Anyway, I've been watching The Champions again. I like The Champions. It's fun.

The Champions is one of the many TV shows produced by the late Monty Berman, one of the greats of the old world. It tells the story of three secret agents imbued with superpowers by a weird tribe deep in the Himalayas. Tough and experienced Craig Stirling and Richard Barrett, friends from way back, are joined by green novice Sharron Macready, who rounds off the threesome nicely. I don't know why she spells her name with two r's, unless it's just to annoy my spellchecker. Anyway, their story is laid out in the season opener, imaginatively titled "The Beginning", so rather than blether away making explanations, I'll just run through that.

There's a base in China, on the border with Tibet. Evil Chinese boffins are doing experiments with bugs, to make bio-weapons, and three agents have been sent to stop them. Sharron is the bug expert, and bio-weapons expert, and medical expert, and general science expert; Richard is sort of the tactician, in that he's the one who bothers to stop and think things through; and Craig is... very tall. Artfully daubed with black paint, they crouch in the undergrowth, waiting for a sign from their inside man. Having received it, they sneak into the base, and maggot-nap some of the little crawling beasties that that Chinese boffins are using for their dastardly experiments. Then, their presence having been detected, they flee in a hail of bullets. Gasp! Cue titles.


A Chinese boffin, being boffinly.


I love that fact that, not only does the boffin need to be reminded of what blood temperature is, but he also needs to be reminded of it in English. :D


Our heroes, complete with greasepaint. Not that you can see them properly, but that's Richard in the foreground, Sharron in the middle, and Craig in the background.
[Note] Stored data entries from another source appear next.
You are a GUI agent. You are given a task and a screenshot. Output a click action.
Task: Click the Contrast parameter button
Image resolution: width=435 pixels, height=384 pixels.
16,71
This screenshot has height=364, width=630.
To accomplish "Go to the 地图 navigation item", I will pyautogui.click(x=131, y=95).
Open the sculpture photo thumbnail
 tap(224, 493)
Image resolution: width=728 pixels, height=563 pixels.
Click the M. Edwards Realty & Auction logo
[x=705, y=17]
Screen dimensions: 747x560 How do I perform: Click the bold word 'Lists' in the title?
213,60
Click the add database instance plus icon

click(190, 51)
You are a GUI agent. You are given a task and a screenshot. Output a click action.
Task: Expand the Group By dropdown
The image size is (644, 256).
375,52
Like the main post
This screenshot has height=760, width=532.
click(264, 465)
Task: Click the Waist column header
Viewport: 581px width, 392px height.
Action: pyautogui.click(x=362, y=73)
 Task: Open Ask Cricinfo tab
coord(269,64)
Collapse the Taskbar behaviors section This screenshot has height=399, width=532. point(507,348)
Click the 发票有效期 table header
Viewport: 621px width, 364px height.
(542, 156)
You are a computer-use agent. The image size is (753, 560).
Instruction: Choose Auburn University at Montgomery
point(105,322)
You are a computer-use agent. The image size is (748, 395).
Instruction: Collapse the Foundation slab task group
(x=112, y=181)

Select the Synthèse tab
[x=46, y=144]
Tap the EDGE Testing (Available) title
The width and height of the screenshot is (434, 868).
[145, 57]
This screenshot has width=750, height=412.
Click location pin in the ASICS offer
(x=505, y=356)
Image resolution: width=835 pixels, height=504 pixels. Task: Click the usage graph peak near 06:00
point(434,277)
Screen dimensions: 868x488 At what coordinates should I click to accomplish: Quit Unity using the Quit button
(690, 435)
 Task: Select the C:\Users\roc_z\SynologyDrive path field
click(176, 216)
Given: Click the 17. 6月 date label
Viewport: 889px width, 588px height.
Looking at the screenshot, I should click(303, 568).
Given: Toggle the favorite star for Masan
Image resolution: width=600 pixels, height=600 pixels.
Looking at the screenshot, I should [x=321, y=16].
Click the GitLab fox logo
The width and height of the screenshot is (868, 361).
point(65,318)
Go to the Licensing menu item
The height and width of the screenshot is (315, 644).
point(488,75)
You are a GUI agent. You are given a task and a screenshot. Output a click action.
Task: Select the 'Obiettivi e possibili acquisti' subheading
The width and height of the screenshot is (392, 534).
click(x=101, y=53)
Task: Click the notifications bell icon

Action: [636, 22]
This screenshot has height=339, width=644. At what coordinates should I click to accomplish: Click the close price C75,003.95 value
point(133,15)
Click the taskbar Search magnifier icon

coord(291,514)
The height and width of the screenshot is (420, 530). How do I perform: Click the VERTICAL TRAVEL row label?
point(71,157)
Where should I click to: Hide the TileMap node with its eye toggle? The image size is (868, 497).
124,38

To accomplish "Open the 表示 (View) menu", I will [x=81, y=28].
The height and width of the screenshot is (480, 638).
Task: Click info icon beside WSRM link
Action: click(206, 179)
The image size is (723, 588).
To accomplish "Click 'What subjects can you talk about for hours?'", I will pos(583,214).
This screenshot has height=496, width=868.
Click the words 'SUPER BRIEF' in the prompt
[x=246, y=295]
A maggot. Probably an evil, Communist maggot.


Our heroes pose in front of the Jet d'Eau in Geneva. Yes, they really are standing in front of it, and no, they are not just superimposed. Of course not.


It's an odd stylistic choice to suddenly plaster the titles across the heroes' heads, I know. Still, it does serve as a nice illustration of exactly how tall Stuart Damon is.
He's taller than Gene Barry, you know.







Fleeing from the evil Chinese Communist bullets, the gang reach their aeroplane, which they attempt to escape in. The enemy shoot at it, though, and the plane is badly damaged. Craig struggles to keep it in the air, so it's a bit odd that Richard chooses this moment to have a meaningful conversation with Sharron about why she joined up. Still, to be fair, it's hard to see where else they would have slotted it in, and it's a nice character piece for her. Even if it does transpire that she has a hundred and one qualifications, and has been a widow for years, all despite being only twenty-one. I guess he died on the honeymoon, huh.


Richard and Sharron and the bugs shelter on the floor of the plane, as bullets rattle all around them.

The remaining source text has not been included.